Open johnyf opened 7 years ago

johnyf commented 7 years ago

Somewhat similar to #5, though not sure whether due to the same cause. Isabelle rejects the proof of the theorem in module test4, but accepts the proof for the same theorem in module test5.

--------------------------------- MODULE test4 ---------------------------------
(* A proof is found, but Isabelle rejects it. *)

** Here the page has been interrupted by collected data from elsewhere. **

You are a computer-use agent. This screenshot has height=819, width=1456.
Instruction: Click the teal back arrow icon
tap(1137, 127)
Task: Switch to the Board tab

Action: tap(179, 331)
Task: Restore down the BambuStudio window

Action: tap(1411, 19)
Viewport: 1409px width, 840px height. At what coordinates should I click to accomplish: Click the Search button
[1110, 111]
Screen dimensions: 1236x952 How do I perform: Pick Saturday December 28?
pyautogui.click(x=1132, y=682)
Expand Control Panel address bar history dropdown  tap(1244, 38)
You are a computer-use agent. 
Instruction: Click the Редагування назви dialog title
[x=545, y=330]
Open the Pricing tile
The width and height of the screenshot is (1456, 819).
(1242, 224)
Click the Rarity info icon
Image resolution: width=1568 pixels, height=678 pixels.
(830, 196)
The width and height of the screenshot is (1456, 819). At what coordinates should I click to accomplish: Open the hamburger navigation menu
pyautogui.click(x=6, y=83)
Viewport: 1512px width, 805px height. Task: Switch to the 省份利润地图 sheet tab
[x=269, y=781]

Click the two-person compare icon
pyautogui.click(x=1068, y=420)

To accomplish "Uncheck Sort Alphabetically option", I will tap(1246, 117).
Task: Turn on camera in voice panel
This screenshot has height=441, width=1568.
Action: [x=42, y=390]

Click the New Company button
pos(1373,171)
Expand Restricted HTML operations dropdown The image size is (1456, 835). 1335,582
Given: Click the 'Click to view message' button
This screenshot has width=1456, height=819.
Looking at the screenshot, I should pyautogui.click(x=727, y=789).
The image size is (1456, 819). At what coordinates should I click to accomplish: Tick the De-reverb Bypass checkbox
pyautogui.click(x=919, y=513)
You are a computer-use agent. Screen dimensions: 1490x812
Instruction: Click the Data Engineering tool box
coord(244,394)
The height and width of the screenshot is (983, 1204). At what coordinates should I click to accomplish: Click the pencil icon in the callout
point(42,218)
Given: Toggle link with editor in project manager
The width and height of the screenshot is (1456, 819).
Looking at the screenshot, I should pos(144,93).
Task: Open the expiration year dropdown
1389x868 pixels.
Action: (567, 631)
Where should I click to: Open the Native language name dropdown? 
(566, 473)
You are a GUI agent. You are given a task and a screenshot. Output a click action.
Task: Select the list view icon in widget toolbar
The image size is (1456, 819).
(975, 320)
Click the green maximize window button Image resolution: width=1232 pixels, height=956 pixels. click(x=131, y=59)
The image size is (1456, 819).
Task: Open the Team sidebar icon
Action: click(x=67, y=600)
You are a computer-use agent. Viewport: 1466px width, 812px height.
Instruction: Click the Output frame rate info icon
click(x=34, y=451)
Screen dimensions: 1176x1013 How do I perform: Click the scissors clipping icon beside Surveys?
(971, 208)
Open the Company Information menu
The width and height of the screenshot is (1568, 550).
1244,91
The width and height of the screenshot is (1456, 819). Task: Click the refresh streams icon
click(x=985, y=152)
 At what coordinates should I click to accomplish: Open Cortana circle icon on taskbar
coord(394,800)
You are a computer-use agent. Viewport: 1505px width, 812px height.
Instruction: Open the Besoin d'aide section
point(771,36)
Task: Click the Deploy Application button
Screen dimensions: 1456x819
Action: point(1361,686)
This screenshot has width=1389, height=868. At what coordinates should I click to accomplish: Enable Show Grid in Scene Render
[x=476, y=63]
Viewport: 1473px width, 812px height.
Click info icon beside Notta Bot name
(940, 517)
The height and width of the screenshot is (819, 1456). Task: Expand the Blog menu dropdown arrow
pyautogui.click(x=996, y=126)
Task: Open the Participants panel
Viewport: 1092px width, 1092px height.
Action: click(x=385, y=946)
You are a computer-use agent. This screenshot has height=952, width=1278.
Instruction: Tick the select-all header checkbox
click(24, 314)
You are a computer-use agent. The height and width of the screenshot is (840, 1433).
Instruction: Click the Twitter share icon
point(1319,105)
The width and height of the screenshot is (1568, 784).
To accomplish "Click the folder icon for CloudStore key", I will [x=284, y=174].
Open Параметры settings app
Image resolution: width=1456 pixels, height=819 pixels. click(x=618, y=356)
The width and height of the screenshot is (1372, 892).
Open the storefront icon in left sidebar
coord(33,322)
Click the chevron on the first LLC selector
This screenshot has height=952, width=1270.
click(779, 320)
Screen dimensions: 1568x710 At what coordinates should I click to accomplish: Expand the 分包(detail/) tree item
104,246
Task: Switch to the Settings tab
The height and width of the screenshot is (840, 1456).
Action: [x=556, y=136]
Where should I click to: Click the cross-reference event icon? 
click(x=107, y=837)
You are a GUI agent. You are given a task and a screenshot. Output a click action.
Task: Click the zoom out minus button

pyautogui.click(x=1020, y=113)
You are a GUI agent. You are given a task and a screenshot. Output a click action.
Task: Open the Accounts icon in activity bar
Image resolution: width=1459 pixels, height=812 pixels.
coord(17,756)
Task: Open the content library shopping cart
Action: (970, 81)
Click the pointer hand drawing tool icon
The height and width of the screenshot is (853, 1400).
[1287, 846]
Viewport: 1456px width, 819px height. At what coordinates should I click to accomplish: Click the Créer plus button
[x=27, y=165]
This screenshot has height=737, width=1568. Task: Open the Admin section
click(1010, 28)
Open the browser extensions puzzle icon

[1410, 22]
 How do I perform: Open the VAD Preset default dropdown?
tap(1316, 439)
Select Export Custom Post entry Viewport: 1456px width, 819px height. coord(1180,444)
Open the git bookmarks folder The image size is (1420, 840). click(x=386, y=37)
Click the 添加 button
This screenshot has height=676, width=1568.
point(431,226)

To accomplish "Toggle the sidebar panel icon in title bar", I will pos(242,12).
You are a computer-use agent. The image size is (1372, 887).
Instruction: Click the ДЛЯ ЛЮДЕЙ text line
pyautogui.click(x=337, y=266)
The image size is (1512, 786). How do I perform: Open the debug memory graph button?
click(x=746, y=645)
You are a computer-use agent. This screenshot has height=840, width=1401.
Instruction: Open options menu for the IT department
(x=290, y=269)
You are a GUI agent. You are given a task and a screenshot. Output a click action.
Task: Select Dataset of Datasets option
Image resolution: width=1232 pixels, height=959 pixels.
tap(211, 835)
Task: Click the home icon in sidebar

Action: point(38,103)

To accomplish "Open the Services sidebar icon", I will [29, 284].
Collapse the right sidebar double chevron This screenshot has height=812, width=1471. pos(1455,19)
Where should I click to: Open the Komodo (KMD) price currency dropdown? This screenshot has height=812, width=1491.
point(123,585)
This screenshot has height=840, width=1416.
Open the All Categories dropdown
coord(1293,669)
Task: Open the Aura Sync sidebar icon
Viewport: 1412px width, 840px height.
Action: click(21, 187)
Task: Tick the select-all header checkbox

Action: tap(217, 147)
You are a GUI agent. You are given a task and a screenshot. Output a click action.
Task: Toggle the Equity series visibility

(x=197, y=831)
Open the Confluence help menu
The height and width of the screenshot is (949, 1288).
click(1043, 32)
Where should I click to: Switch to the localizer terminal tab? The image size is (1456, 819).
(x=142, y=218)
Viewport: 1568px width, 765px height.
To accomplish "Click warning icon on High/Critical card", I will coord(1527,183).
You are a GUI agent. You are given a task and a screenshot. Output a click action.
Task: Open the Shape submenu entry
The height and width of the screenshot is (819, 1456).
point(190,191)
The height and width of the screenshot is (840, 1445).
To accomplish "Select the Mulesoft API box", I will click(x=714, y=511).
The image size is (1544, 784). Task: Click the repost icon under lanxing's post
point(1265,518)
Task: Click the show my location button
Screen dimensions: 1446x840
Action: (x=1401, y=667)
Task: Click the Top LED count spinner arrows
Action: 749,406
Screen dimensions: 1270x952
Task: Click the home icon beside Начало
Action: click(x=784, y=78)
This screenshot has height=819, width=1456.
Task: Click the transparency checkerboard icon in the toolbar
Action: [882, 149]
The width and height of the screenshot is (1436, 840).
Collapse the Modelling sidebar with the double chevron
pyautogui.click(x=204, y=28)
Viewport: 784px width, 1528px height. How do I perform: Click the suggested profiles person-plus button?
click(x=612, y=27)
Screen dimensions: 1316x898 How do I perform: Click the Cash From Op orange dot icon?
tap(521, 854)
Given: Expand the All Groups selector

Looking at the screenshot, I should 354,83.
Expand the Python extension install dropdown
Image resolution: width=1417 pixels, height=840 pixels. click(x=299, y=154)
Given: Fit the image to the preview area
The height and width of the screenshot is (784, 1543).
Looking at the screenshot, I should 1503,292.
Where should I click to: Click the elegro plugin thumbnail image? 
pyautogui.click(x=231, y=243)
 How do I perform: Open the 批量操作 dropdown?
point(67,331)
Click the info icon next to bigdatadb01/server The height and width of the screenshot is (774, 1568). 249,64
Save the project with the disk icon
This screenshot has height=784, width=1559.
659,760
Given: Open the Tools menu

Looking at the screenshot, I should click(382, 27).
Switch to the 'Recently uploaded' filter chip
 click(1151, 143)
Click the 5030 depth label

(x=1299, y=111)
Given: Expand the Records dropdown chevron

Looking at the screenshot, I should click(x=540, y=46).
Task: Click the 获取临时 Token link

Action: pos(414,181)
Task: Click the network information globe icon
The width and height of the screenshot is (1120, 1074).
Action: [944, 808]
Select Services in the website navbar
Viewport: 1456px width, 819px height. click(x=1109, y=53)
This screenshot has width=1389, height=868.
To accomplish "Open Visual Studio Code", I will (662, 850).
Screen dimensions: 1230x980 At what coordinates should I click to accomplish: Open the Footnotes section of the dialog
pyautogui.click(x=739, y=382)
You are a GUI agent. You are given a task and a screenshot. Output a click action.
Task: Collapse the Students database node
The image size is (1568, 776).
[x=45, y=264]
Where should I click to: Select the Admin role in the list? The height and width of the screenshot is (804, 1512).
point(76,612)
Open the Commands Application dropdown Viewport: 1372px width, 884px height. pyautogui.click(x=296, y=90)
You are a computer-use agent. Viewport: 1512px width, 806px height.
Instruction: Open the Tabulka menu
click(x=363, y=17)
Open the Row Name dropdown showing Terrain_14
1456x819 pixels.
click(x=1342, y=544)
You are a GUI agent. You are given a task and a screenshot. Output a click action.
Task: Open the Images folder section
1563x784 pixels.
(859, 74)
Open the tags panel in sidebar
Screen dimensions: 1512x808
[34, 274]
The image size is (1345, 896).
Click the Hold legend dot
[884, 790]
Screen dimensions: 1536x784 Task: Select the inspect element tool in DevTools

Support(R) == { p[1]:  p \in DOMAIN R } \cup { p[2]:  p \in DOMAIN R }

THEOREM
    ASSUME
        NEW Foo,
        \A x \in Support(Foo):  Foo[x, x]
    PROVE
        LET
            R == Support(Foo)
            Bar == [t \in R \X R |-> Foo[t[1], t[2]]]
        IN
            \A x \in Support(Bar):  Bar[x, x]
    <1> DEFINE
        R == Support(Foo)
        Bar == [t \in R \X R |-> Foo[t[1], t[2]]]
        Q == Support(Bar)
    <1>1. Q = R
        OMITTED  (* Can be proved, but omitted here for brevity. *)
    <1> QED
        BY <1>1

================================================================================

In this case isabelle.log reads

*** At command "by" (line 124 of "/some/path/test4.tlaps/test4.thy")

and line 124 in test4.thy is:

show FALSE using z_Hcg z_Hci z_Hck z_Hcr z_Hcz by auto

In contrast:

-------------------------------- MODULE test5 ----------------------------------
(* Isabelle successfully checks this proof of the same theorem. *)

Support(R) == { p[1]:  p \in DOMAIN R } \cup { p[2]:  p \in DOMAIN R }

THEOREM
    ASSUME
        NEW Foo,
        \A x \in Support(Foo):  Foo[x, x]
    PROVE
        LET
            R == Support(Foo)
            Bar == [t \in R \X R |-> Foo[t[1], t[2]]]
        IN
            \A x \in Support(Bar):  Bar[x, x]
    <1> DEFINE
        R == Support(Foo)
        Bar == [t \in R \X R |-> Foo[t[1], t[2]]]
        Q == Support(Bar)
    <1> HIDE DEF Bar
    <1>1. Q = R
        OMITTED
    <1> QED
        <2>1. SUFFICES ASSUME NEW x \in Q
                       PROVE Bar[x, x]
            BY DEF Bar
        <2>2. x \in R
            BY <1>1, <2>1
        <2>3. << x, x >> \in R \X R
            BY <2>2
        <2>4. Bar[ << x, x >> ] = Foo[ << x, x >> ]
            BY <1>1, <2>3 DEF Bar
        <2>5. Foo[ << x, x >> ]
            BY <2>2
        <2> QED
            BY <2>4, <2>5

================================================================================

In module test5, if <1> HIDE DEF Bar is removed, then Isabelle rejects the proof of step <2>3. << x, x >> \in R \X R.